Research shows that reading regularly can improve literacy and language skills (Jerim et al, 2019). For example, reading comprehension (understanding what we read), reading fluency (reading quickly and accurately) and decoding (breaking down unfamiliar words to help pronounce them) benefit from a regular reading practice.
Because it is important to have strong literacy skills by the end of secondary school, a lot of research into teenagers' reading has focussed on achievement outcomes like these. However, research shows that reading fiction books might have several other benefits for teens.
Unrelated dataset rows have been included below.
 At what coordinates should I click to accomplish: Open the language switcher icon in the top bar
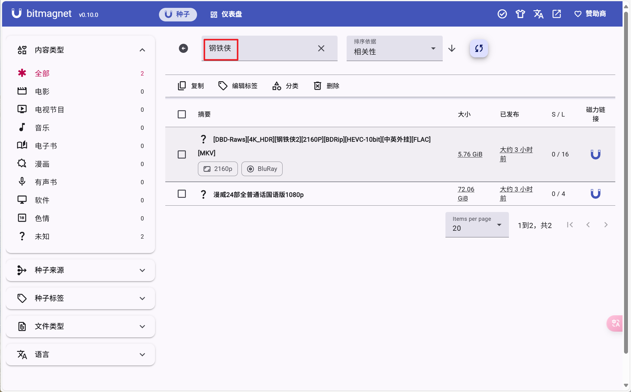(539, 14)
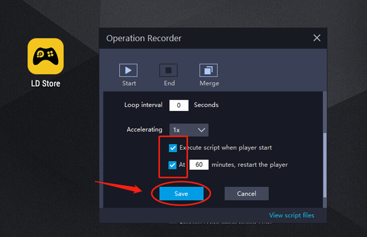This screenshot has width=367, height=237.
Task: Close the Operation Recorder dialog
Action: [317, 38]
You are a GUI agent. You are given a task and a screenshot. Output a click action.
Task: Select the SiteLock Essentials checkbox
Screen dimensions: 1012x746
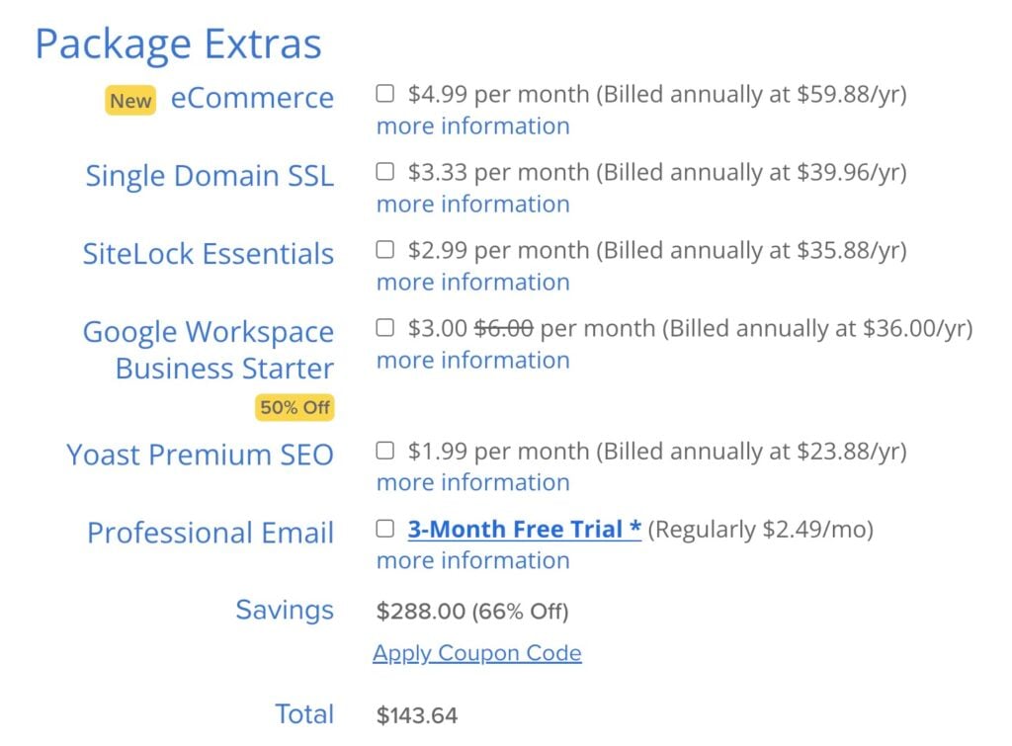[384, 248]
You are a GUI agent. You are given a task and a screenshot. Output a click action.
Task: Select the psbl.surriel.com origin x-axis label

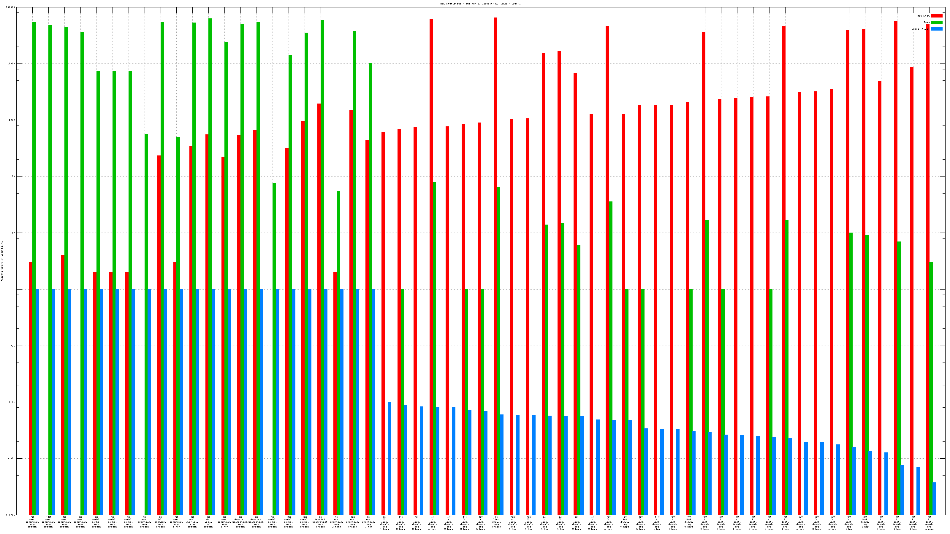(192, 522)
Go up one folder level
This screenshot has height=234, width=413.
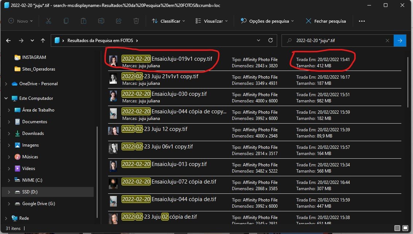(43, 41)
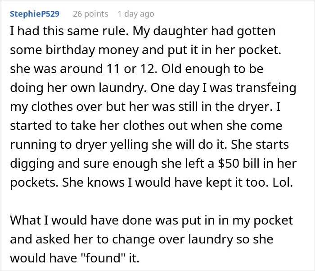315x271 pixels.
Task: Open the 1 day ago timestamp permalink
Action: pos(136,14)
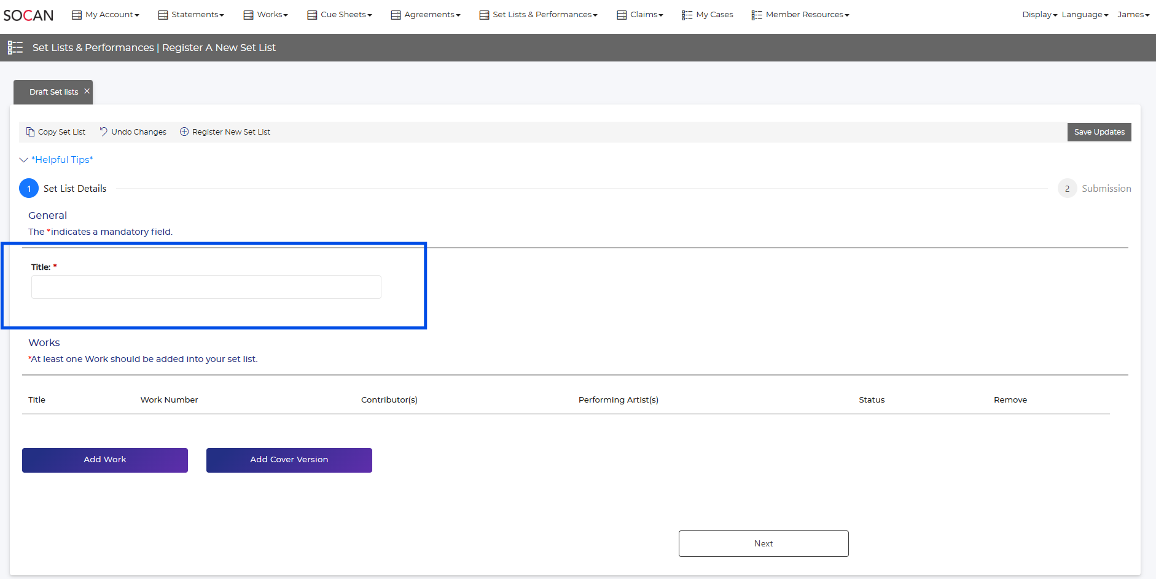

Reading fiction supports self-discovery and development
Reading fiction books might help teenagers develop their understanding of 'who they are'. Research has shown that connecting with fictional characters helps readers to explore their own identities. Our identities are made up of our personalities, experiences, values, goals, thoughts, and beliefs, and help us understand why we think, feel, and behave in certain ways. Research suggests that reading fiction might give us an opportunity to experiment with different identities in safe, imagined environments (Slater et al, 2014).
Some researchers think that when we emotionally connect with a character in a book and feel immersed in a story, our own identities temporarily expand to include the thoughts, feelings, and experiences of the characters we are connecting with.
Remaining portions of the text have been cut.